The other book was "The Bear Went Over The Mountain". This book was a complilation of short After Action Reviews (AARs) by Soviet Officers on actual small unit fights in the Soviet-Afghan War in 1979-1988. These officer wrote up short AARs (about 4 pages long with a map) and the Soviet Red Army CGSC (the Frunze Academy) analyized them and added some "you could have done this, you should have done this" commentary. The American who translated it added his own commentary for the "the US would have done this" point of view. Great Book. If you want to get a feel for how war in Afghanistan got fought, this book will give you a pretty good idea and give you some ideas of what we are up against. It is a snapshot in time so not all lessons apply now. I used this book for my Officer Professional Development Classes we have once a week. Each LT gets to do a report and brief us on what happened and what could have been done better. The book is not long, but its not a quick read for military folks. You will find yourself re-reading stuff, and doing a lot of thinking. The biggest thing I got from this book is how different the Soviet/Russian Army's mentality was from ours. Things that I consider absolute must haves for a true professional army were not (and still are not) found in the SOviet Military. And those absolutes are ironclad, this is not a question of "different cultures do it differently so keep an open mind".

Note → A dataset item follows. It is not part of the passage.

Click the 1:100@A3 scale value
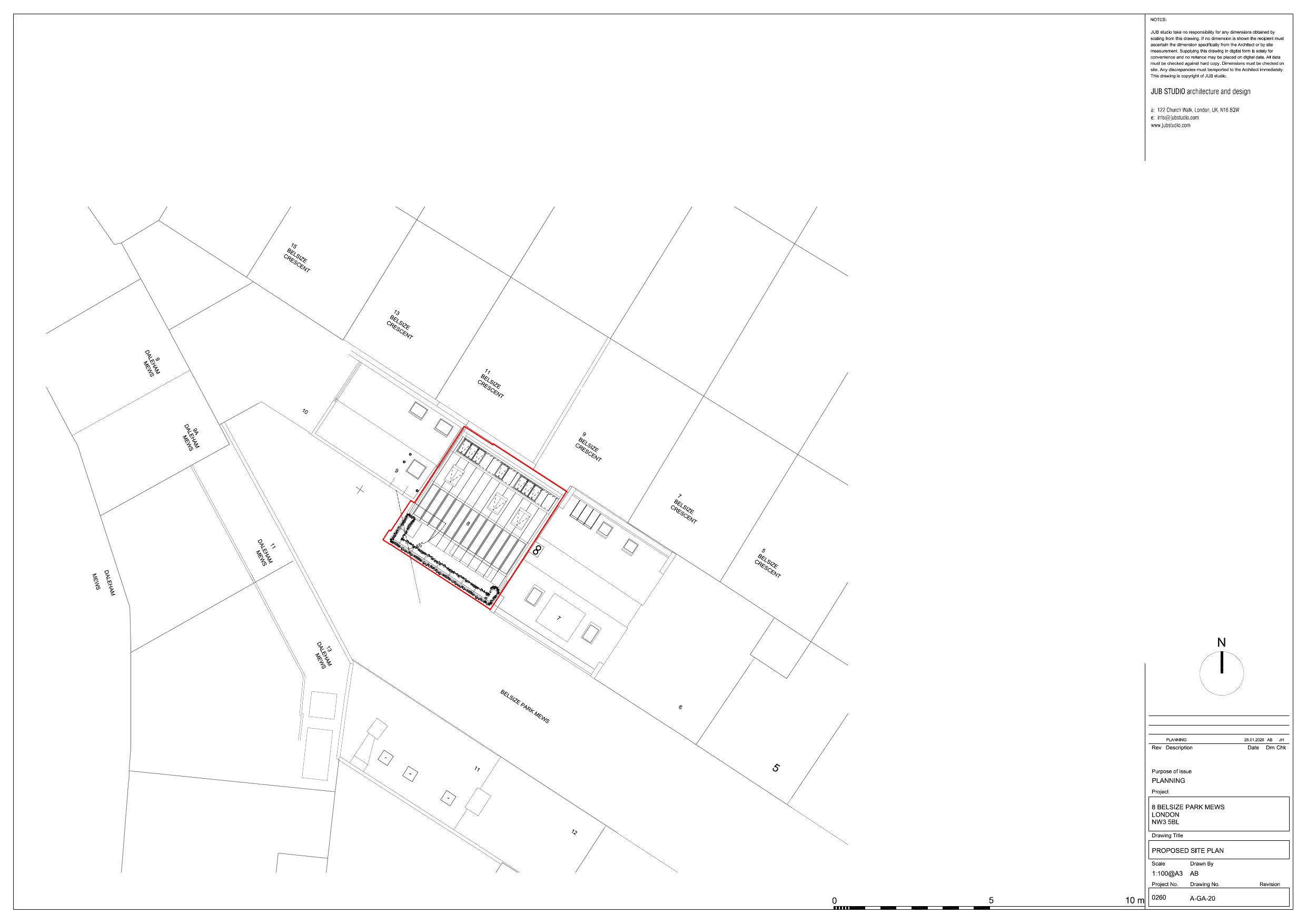1307x924 pixels. click(x=1166, y=873)
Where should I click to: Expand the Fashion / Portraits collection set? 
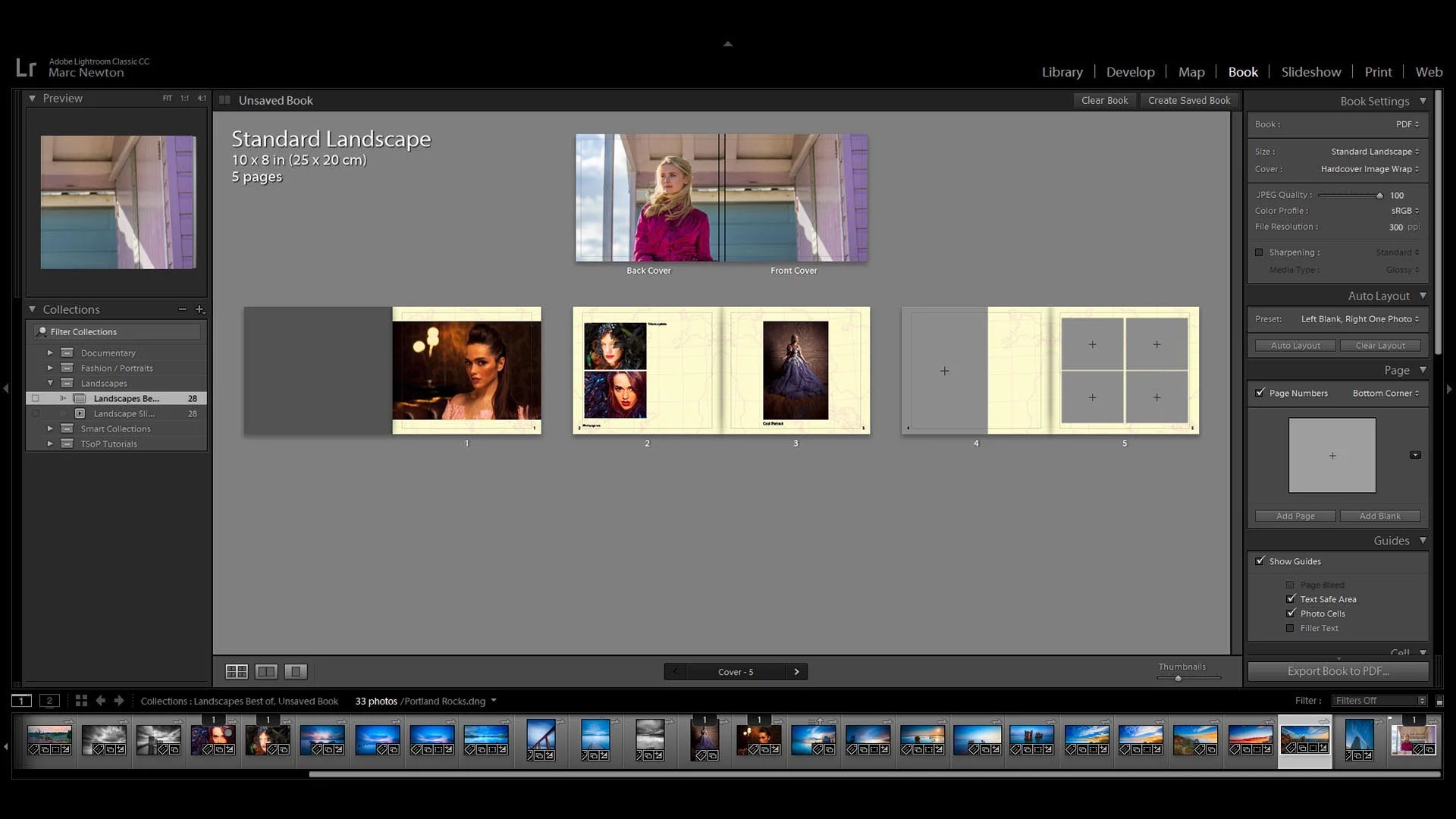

What I got from this book: a Professional NCO (Sergeants) Corps is a MUST for a truely professional army, patterns kill and humans are creatures of habit and pattern, mechanized forces don't belong in Afghanistan, even small units of specialized troops are worth their weight in gold (Cold Weather/Arctic, Mountain, Air Assault), stupid insurgents get killed quick so after a couple years you are only fighting the smart survivors, you MUST have trained Forward Observers for you artillery to work and you need to have it work, you must work the native population to have any chance of winning, you must practice all actions you may have to use (react to ambush, etc.), you must know how to coordinate air support, and lastly RECON, RECON, RECON your area ALWAYS (if you don't have enough men to be able to send out patrols, you need to leave the area).

I won't get into how well the US Army is following these lessons (we are definately doing better at this than the Soviets did, no doubt), but you will get a real good idea on how different our militaries are by reading this book. I can honestly say we are much better at working with population than the Soviets ever were. Several of the AARs openly talked about executing prisoners, mistreatment of prisoners and civilians and complete disregard for any civilians on the battlefield. If the US military did even one of these events, it would be bigger than Abu Girabi. And it appears to be just about standard practice for the Soviets. But I digress. Excellent book for people wanting to understand the tactical fight and why the Soviets lost in Afghanistan.


  1. The Fighting Divisions sounds like the type of militaria book I would enjoy. I'll have to go look for it. I wouldn't mind reading up on my Grandfather's division (104th - Timber Wolves) and see where all they went. I have some information, but it's not complete.

  2. Well, you will need to either hit Amazon or a used bookstore, this one is no longer in print. But you can get a used copy for a good price online (that's how I got mine).

  3. Think I could find it at a library? Or is it a bit of a rare book?

  4. Depends on the library. If they have a good military history section, you have good odds. Try inter-library loan if all else fails.